One Monday in October 2014, Freddie knocked on seven Wandsworth doors, hit lucky at three and delivered his first boxes that very Friday.
His first official office, doubling as a delivery van, was a yellow milk float.
“I forgot to test drive it before buying, and only discovered as I turned from Loxley Road onto Trinity Road that it had an impractical top speed of six mph – basically walking pace.”
A month later, a storm blew away his packing station – a tent he had put up in the family garden.
Today it’s quite a different story. With 14,500 clients signed up, business is positively blooming. People love a bouquet at the door, it seem -– even if they’ve paid for it themselves.
Freddie's Flower Tips
Julian Love
- The right vase makes all the difference. Try breaking out your flowers across a few jam jars, or choosing a jug or teapot as a vase. Our website displays photos of the best arrangements by customers and they receive a free delivery if we feature them.
- My favourite technique is to spread the star flower of the bunch evenly around the edge of the vase, creating a criss-cross of stems in the centre, then pop in your other flowers
- Foliage is very important. Create a nest around the rim of the vase with the greenery, or add it to the centre and pull its branches through the stems of the other flowers.
- Layering works well.
- We make sure that all the varieties of flowers are different heights, which gives depth to the bunch. Often we leave tall foliage to poke wildly through the top.
- Make sure that colours and textures work well together.
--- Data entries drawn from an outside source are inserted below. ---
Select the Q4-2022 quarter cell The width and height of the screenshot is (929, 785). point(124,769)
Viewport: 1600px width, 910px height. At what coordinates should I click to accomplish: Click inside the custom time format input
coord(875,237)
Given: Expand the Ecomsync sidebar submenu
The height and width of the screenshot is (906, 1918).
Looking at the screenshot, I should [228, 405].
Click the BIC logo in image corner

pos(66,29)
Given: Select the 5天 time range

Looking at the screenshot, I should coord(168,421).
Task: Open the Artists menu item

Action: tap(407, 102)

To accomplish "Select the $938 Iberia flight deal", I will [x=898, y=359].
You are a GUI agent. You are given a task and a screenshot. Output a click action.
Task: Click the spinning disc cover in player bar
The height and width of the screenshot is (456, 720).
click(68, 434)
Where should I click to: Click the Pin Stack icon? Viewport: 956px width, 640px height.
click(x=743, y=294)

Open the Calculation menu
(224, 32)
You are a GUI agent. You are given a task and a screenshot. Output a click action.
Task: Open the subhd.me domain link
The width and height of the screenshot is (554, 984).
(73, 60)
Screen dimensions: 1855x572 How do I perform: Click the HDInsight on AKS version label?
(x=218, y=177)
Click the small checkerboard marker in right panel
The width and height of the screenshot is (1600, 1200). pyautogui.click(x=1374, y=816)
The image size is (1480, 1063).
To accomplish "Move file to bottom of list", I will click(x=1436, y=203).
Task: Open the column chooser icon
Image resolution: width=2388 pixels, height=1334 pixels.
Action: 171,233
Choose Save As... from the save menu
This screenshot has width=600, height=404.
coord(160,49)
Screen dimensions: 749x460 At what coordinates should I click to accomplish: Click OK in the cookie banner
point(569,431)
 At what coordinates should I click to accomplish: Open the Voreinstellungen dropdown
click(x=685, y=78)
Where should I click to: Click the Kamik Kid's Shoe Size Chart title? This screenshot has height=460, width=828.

Peonies look striking on their own but we might use an assortment of peony varieties, with colours that work well together like pink and white. Add a touch of foliage or a lacy flower such as bupleurum to give the arrangement a different texture.
- Think about positioning
- It’s best to place a shorter bunch on a dining table, so you can see the person opposite. A taller arrangement always looks majestic in the hallway.
- Change the water every three days, along with flower food (one sachet per litre).Trim your flowers by one inch, diagonally with clean secateurs. Use room temperature water (too hot or cold dehyhdrates the flowers) and keep the vase in a cool place, away from direct heat or draughts. No leaves below the water line.